- Assignment 1
Can you reproduce word for word the part of the verification blog post that starts at the words "The statement may" and ends after the words "access the article."?
- Assignment 2
In the verification blog post, what possible problems with the toothpaste claim are raised, listed in the order they appear?

- Given text

[Start of section]

Shauna's Blog

Verification is hard

Originally at http://www.shaunagm.net/blog/2014/08/verification-is-hard/

A while back I interviewed some core contributors to Wikipedia Project Medicine. While I’m wildly enthusiastic about their work, I can’t help feeling that Wikipedia falls far short of being an ideal medium for sharing medical knowledge.

A thought experiment demonstrates this. Suppose you read a claim on a Wikipedia page such as “Rubbing toothpaste on your feet has been shown to cause permanent stains in up to 20% of people”. How many people are you trusting? How difficult is this statement to verify?

Well, to begin with, there’s always the possibility of vandalism. You can view the history of the page and see if this particular statement was added recently. If it was, and by someone without much of an edit history, it may very well be vandalism. If the statement has made it through many page edits or was added by a trusted user, it’s probably not. This level of verification requires a relatively sophisticated understanding of how Wikipedia works, but is not a huge barrier.

The statement may not be vandalism, but it may be in dispute. Hopefully if this is the case it will be tagged as such, allowing you to learn about Wikipedia’s disputed statement procedures and visit the talk page to view the argument.

Let’s say that Wikipedia has come to the consensus that the statement is true, but without much discussion. They cite a research article from a scientific journal. The most obvious obstacle is that the article may be closed access. In this case, you have multiple options, each of which present additional barriers:

  • You can pay $30 or so to access the article.

[End of section]

- Data
[Start of section]

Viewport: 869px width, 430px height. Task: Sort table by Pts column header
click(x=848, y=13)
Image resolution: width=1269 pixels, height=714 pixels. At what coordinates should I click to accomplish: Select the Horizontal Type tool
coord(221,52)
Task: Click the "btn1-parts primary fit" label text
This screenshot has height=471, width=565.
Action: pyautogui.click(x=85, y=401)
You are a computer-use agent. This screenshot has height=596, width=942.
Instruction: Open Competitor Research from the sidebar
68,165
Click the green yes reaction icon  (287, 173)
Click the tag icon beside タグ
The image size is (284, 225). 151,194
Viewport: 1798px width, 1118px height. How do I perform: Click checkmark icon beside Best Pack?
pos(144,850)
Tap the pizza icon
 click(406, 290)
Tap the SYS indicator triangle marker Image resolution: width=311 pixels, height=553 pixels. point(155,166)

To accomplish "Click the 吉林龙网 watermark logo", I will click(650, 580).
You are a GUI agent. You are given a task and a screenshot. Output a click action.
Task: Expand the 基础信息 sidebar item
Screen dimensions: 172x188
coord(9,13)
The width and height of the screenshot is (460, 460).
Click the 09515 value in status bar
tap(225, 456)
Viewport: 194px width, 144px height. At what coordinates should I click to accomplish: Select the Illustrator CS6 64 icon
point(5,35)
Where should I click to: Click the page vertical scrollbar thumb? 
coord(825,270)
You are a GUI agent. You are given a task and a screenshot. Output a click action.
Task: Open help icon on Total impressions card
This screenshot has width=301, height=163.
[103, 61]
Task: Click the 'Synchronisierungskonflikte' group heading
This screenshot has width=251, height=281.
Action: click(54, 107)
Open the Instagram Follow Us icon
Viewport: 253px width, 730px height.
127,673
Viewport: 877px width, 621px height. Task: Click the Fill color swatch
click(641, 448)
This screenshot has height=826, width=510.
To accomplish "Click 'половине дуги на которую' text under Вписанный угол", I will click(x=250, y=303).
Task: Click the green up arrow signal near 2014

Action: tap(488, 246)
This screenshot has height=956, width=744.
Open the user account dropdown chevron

[End of section]

- Task solution 1
The statement may not be vandalism, but it may be in dispute. Hopefully if this is the case it will be tagged as such, allowing you to learn about Wikipedia’s disputed statement procedures and visit the talk page to view the argument.

Let’s say that Wikipedia has come to the consensus that the statement is true, but without much discussion. They cite a research article from a scientific journal. The most obvious obstacle is that the article may be closed access. In this case, you have multiple options, each of which present additional barriers:

  • You can pay $30 or so to access the article.

- Task solution 2
- Vandalism
- The statement may be in dispute
- The cited research article may be closed access